ZU ERLEDIGENDE AUFGABEN:
A – Entnimm dem Text über die entsorgten Gerichtsakten wortgetreu die Stelle, die mit „Dass der Hinweis“ beginnt und mit „noch laufenden Verfahren.“ endet.
B – Wie konnte der Blogger Marcus Oswald laut dem Text über die entsorgten Gerichtsakten an die vertraulichen Dokumente gelangen? Antworte in ein bis drei Sätzen.

QUELLTEXT:
▼
Dass der Hinweis durchaus berechtigt war, konnten die Amerikaner natürlich nicht ahnen.

Dokument ungeschreddert entsorgt
Das Landesgericht für Strafsachen Wien ließ irgendwann im Laufe dieses Jahres streng vertrauliche Dokumente zu einem in den USA und Österreich laufenden Ermittlungsverfahren gegen einen der einst wichtigsten Diplomaten der Bush-Administration ungeschreddert entsorgen. Sie landeten neben unzähligen anderen Schriftsätzen im Altpapier, wo sie schließlich vom Blogger Marcus Oswald gefunden wurden. Wie profil vergangene Woche berichtete, zog Oswald nach eigener Darstellung zwischen März und August dieses Jahres hunderte Seiten größtenteils unversehrter Akten des Landesgerichts und der Staatsanwaltschaft aus den öffentlich zugänglichen Containern des Justizgebäudes Wien-Josefstadt - zu teils prominenten und vor allem noch laufenden Verfahren.

Aktenzahl 613St5/14d ist eines davon.

Es geht um den Verdacht der Steuerhinterziehung und der Geldwäsche in Zusammenhang mit Geldtransfers aus dem Irak und den Vereinigten Arabischen Emiraten in die USA und nach Österreich. Mittendrin: Zalmay Khalilzad, US-Staatsbürger, und dessen Ehefrau Cheryl Benard, US-österreichische Doppelstaatsbürgerin.

Spitzendiplomat und Sozialwissenschafterin
Khalilzads Vita ist die eines Spitzendiplomaten. Der gebürtige Afghane, Vertrauter des 43. US-Präsidenten George W. Bush, war US-Botschafter in Afghanistan (2003 bis 2005), US-Botschafter im Irak (2005 bis 2007) sowie US-Botschafter bei den Vereinten Nationen (2007 bis 2009). Heute berät der 63-jährige republikanische Parteigänger US-Unternehmen, die im Irak und in Afghanistan ins Geschäft kommen wollen. Cheryl Benard wiederum: Sozialwissenschafterin mit Wiener Background. Studium an der Universität Wien, zwischen 1982 und 2005 Leiterin der (aufgelösten) Ludwig-Boltzmann-Forschungsstelle für Politik und zwischenmenschliche Beziehungen. Benard hat sich vor allem als Autorin erfolgreicher feministischer Bücher (gemeinsam mit Edit Schlaffer) einen Namen gemacht. Heute arbeitet die 61-Jährige als politische Analystin für die US-Denkfabrik RAND Corporation.
▲
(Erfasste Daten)
▼
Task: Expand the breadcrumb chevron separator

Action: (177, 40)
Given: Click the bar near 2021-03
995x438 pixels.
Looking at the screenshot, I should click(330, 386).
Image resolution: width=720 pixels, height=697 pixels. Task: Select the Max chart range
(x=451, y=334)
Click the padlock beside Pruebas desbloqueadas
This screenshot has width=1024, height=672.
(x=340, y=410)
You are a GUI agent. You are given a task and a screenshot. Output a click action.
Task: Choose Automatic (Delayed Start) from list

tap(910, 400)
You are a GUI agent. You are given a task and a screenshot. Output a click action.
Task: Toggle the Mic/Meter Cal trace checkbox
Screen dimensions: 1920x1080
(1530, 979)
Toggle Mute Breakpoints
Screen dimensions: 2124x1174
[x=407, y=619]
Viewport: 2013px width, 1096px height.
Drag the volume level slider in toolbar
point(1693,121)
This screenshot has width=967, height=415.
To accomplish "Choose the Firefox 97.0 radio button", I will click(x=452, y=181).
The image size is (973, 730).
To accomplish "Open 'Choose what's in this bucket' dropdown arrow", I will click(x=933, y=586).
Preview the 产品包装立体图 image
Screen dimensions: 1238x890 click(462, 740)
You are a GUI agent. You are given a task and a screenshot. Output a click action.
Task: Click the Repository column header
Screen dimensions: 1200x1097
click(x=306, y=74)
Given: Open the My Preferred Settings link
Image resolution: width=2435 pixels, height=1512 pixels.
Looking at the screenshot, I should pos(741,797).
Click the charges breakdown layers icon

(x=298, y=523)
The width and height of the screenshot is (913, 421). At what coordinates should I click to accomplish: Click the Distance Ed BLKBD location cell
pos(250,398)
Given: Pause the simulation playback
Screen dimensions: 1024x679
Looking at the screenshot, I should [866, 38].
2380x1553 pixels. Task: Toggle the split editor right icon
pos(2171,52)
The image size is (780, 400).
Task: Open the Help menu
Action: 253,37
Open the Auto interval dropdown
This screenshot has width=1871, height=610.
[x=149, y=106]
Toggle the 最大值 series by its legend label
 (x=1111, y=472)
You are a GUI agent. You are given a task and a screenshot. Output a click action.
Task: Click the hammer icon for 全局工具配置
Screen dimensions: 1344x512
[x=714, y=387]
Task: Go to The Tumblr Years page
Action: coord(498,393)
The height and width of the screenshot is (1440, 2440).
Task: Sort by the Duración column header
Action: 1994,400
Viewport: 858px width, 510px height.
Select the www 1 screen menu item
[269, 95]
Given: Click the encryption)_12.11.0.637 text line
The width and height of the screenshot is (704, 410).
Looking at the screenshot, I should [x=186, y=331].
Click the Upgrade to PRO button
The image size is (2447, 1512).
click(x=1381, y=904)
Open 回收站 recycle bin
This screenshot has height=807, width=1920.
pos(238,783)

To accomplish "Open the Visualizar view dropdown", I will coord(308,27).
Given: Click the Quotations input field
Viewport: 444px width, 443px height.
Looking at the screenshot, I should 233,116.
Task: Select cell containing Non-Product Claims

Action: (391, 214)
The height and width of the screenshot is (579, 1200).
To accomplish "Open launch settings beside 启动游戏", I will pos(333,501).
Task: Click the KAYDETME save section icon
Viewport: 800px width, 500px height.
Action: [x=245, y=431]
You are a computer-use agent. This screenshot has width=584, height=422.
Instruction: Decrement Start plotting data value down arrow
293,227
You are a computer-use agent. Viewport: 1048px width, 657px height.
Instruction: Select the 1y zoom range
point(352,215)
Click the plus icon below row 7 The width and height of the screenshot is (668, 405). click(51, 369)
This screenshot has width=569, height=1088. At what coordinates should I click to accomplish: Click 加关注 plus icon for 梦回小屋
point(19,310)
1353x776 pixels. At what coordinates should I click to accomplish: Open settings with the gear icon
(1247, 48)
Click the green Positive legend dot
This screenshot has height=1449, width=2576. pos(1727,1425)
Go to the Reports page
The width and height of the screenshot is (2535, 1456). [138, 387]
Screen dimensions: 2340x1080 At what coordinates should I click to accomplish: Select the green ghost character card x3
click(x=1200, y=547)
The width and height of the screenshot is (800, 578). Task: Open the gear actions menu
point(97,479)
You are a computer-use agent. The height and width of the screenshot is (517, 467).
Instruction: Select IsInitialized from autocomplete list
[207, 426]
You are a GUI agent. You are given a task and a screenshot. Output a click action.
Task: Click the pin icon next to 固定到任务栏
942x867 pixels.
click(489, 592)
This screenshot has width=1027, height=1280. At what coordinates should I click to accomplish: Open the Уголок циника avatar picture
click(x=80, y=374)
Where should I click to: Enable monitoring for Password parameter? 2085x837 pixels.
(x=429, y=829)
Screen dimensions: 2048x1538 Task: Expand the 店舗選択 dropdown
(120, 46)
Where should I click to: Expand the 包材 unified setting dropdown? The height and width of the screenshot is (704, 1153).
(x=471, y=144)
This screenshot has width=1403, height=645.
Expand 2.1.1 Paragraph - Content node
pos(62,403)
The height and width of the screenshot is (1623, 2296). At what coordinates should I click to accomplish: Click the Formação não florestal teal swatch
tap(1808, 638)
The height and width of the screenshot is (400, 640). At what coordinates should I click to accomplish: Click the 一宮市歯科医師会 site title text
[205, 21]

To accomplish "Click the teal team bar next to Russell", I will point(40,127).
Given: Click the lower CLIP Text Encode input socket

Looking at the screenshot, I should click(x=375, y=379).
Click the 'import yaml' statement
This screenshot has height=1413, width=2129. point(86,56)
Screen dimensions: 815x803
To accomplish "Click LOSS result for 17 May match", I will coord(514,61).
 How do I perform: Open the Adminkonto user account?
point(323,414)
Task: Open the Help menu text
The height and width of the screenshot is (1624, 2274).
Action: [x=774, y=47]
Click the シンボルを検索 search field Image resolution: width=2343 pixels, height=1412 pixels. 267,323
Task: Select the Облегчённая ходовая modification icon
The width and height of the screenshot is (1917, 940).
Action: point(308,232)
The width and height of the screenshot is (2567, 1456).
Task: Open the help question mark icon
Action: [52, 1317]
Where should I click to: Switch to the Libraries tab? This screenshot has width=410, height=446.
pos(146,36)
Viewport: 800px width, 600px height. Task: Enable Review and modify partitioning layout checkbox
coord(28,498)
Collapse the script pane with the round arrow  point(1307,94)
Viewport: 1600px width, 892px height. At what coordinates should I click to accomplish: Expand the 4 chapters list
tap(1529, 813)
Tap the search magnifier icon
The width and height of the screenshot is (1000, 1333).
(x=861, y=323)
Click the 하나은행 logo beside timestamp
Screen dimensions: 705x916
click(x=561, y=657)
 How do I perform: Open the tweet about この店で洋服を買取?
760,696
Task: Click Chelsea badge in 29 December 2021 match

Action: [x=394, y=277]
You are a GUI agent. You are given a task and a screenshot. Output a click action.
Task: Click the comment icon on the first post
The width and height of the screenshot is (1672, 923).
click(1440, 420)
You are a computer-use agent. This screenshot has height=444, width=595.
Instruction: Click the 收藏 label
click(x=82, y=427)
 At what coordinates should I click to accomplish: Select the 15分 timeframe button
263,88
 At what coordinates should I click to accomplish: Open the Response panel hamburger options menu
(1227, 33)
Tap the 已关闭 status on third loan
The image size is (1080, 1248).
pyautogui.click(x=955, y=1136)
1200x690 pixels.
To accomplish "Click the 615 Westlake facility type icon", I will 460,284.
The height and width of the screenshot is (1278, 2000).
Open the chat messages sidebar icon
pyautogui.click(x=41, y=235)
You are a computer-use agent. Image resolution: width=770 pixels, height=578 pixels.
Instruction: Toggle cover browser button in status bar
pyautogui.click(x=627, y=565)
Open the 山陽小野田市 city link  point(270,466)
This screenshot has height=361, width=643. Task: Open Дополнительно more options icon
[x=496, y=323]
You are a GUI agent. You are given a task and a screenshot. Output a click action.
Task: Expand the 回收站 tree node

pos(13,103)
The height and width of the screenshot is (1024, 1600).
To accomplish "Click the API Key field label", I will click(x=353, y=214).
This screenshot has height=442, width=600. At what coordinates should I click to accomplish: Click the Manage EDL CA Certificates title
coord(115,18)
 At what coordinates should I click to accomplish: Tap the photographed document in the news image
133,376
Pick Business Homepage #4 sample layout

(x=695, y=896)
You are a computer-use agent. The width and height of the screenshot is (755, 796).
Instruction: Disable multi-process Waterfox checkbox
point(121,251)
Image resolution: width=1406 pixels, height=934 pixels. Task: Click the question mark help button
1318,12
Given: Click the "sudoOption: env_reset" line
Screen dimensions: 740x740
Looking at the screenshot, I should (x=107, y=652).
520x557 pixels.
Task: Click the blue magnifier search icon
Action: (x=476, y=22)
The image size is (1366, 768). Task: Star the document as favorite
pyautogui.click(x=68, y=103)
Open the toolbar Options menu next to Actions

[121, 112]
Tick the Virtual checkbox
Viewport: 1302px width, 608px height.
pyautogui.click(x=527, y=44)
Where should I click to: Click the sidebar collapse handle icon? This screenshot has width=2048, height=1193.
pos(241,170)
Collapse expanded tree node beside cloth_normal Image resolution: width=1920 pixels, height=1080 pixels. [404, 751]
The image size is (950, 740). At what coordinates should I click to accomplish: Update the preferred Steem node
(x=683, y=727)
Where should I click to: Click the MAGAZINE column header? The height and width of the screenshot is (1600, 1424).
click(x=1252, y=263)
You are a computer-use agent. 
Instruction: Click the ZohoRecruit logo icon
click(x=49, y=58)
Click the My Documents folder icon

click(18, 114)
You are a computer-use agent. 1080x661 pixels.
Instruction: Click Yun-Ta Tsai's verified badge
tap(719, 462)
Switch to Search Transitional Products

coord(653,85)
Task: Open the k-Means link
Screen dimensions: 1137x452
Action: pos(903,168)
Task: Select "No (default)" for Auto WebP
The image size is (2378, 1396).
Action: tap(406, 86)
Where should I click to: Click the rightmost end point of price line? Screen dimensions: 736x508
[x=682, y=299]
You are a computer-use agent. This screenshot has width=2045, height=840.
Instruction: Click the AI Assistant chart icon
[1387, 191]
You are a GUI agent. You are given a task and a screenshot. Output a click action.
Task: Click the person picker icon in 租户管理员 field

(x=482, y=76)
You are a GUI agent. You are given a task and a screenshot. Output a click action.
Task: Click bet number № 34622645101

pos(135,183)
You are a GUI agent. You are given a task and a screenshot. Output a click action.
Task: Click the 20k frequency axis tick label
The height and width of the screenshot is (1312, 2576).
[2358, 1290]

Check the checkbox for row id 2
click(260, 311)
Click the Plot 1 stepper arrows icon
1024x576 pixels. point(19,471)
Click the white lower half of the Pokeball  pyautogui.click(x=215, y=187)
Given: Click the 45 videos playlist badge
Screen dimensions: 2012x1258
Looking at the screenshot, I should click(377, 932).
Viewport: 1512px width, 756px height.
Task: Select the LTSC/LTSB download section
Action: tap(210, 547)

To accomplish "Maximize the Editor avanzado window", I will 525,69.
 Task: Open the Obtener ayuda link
▲
AUSGEARBEITETE LÖSUNGEN:
A –
Dass der Hinweis durchaus berechtigt war, konnten die Amerikaner natürlich nicht ahnen.

Dokument ungeschreddert entsorgt
Das Landesgericht für Strafsachen Wien ließ irgendwann im Laufe dieses Jahres streng vertrauliche Dokumente zu einem in den USA und Österreich laufenden Ermittlungsverfahren gegen einen der einst wichtigsten Diplomaten der Bush-Administration ungeschreddert entsorgen. Sie landeten neben unzähligen anderen Schriftsätzen im Altpapier, wo sie schließlich vom Blogger Marcus Oswald gefunden wurden. Wie profil vergangene Woche berichtete, zog Oswald nach eigener Darstellung zwischen März und August dieses Jahres hunderte Seiten größtenteils unversehrter Akten des Landesgerichts und der Staatsanwaltschaft aus den öffentlich zugänglichen Containern des Justizgebäudes Wien-Josefstadt - zu teils prominenten und vor allem noch laufenden Verfahren.

B – Das Landesgericht für Strafsachen Wien ließ die streng vertraulichen Dokumente ungeschreddert entsorgen, sodass sie im Altpapier landeten. Aus den öffentlich zugänglichen Containern des Justizgebäudes Wien-Josefstadt zog Oswald nach eigener Darstellung hunderte Seiten größtenteils unversehrter Akten.